Bagian 10: Tiga Clovis

243 34 22
                                    

Tempat dan waktu tidak diketahui.
─────────

Jantung Soobin rasanya akan meledak kapan saja, gugup bukan main. Ia berjalan di sepanjang lorong dengan baik—terima kasih ia ucapkan pada Nyonya Adelyn—dan posisinya diapit oleh Sekretaris Ryu serta Direktur Choi. Ketiganya tak layangkan percakapan sedikit pun, membiarkan perjalanan kali ini hanya diisi oleh suara samar denting pedang yang saling beradu. Sesekali si manis juga dapat mendengar teriakan yang bersahutan, jelas berasal dari para murid yang tengah berlatih di lapangan arena berpedang.

Oh iya, omong-omong, sedari tadi Soobin tak bisa untuk tak melongo di sepanjang perjalanan. Kediaman keluarga Direktur Choi sungguh menakjubkan. Daripada rumah kediaman, tempat ini jelas lebih cocok disebut sebagai sebuah kastil megah. Besar bukan main, dengan arsitektur rumit yang menyeluruh. Si wartawan berhasil dibuat menggerutu diam-diam karena sudah sepuluh menit mereka berjalan, tetapi tungkainya tak kunjung sampai tujuan. Ia bertanya-tanya, kalau kediaman panglima kerajaan saja sebesar ini, lalu bagaimana dengan kediaman raja itu sendiri? Astaga, pasti pening rasanya apabila ia darurat ingin buang air dan perlu mencari kamar mandi di tempat macam ini.
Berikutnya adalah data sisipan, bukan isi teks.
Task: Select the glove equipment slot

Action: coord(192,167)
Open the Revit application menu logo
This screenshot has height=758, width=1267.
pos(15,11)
Di depan sana, akhirnya kedua netra Soobin dapat menangkap keseluruhan lapangan berpedang. Puluhan murid tengah sibuk mengayunkan tubuh serta pedang kayu dengan gaya sinkron. Beberapa orang berseragam mondar-mandir di antara barisan, mengumandangkan perintah demi perintah dengan gaya lantang. Sesekali pula mereka akan memukul pantat para murid sampai munculkan ringisan dari empunya, membenarkan gerakan dengan mengomel garang. Di antara puluhan kepala di sana, ada satu yang eksistensinya nampak terlalu menarik perhatian. Berdiri tegap dengan kedua tangan di belakang punggung, sebagian rambut hitamnya telah tercampur oleh warna abu-abu. Serta yang paling mencolok, pupil merah darah di sana, secara awas perhatikan jalannya pelatihan.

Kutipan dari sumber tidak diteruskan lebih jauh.